New York Medical College and the Holocaust & Human Rights Education Center

This past school year, 12 first-year medical students interviewed Holocaust survivors under the auspices of the Holocaust & Human Rights Education Center as part of their course work in the required “Introduction to the History of Medicine” at New York Medical College in Valhalla. The 209 students in the class had been given the option of interviewing a survivor — instead of writing a paper on a famous person in medicine — by Dr. Edward C. Halperin, the college’s CEO and chancellor.
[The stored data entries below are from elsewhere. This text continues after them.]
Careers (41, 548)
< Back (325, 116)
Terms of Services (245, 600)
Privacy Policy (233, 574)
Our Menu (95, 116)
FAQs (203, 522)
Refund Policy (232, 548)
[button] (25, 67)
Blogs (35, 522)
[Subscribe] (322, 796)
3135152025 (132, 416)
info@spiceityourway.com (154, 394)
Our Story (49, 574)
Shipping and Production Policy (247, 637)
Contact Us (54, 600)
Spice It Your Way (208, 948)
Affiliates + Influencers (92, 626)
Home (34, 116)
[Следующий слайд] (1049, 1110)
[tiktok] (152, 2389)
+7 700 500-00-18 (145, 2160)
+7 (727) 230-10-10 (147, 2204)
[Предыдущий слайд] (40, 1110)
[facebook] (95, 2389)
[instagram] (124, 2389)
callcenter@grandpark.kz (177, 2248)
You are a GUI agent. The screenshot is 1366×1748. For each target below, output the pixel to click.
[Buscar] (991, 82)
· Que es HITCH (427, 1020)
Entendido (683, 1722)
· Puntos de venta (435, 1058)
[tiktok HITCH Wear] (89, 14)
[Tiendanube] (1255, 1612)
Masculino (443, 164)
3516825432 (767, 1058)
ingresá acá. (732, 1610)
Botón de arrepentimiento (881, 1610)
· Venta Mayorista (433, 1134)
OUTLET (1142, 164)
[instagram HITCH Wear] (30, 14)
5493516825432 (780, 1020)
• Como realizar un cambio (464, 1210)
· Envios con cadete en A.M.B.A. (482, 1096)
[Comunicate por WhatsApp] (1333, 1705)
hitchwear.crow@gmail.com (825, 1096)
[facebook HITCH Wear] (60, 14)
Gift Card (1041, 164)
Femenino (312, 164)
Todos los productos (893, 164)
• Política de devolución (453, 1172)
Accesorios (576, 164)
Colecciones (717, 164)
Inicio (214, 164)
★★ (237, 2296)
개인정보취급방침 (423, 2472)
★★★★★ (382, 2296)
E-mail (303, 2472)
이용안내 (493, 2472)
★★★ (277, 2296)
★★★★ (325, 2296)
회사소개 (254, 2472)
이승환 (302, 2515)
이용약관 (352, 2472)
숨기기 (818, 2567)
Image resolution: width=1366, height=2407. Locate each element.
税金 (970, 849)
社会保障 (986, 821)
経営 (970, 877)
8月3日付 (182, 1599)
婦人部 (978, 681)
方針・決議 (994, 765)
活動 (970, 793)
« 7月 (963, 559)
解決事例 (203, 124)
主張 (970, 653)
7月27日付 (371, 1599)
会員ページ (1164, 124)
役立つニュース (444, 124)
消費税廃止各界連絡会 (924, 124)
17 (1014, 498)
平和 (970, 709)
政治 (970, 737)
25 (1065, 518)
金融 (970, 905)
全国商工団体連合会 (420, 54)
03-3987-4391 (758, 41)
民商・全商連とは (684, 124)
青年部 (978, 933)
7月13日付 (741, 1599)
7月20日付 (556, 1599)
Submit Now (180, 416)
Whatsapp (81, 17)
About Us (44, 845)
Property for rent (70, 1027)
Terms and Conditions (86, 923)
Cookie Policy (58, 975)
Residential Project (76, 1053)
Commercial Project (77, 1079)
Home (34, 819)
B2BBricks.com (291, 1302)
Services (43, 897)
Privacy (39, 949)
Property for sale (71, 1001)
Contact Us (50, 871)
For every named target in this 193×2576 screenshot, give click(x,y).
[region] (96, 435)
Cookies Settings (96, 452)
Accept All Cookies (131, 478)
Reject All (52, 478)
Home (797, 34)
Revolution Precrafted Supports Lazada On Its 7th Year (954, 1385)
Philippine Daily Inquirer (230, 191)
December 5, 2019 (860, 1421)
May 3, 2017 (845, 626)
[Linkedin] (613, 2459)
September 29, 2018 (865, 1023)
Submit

Besides interviewing the survivors in their homes, the students had to read a book on medical practices under the Nazis, which included horrific experimentation on Jews in the concentration camps.

“I felt that way the students would explore history as well as gerontology,” Halperin says.

On Nov. 15, students throughout the college will have the opportunity to take a field trip to the Museum of Jewish Heritage in Manhattan to see the exhibit “Operation Finale:  The Capture & Trial of Adolf Eichmann” (through Dec. 22), which considers the last years of one of the architects of the Holocaust. Afterward, the students who interviewed the Holocaust survivors, now in their second year, will be able to discuss what they learned in that assignment with first-year students.

“The reason we have this,” Halperin says of the Holocaust component of the curriculum, “is because this is the way we teach medical ethics.”

Also in November, the college will host the Holocaust & Human Rights Education Center’s three-year-old Institute for Middle School Leaders, with seventh graders discussing social issues in an age-appropriate manner. 

“History is sometimes linear and sometimes circular,” Halperin says, adding that the ignorance, prejudice and hate that fed the Holocaust are still with us. The way to combat these, he says, is through education.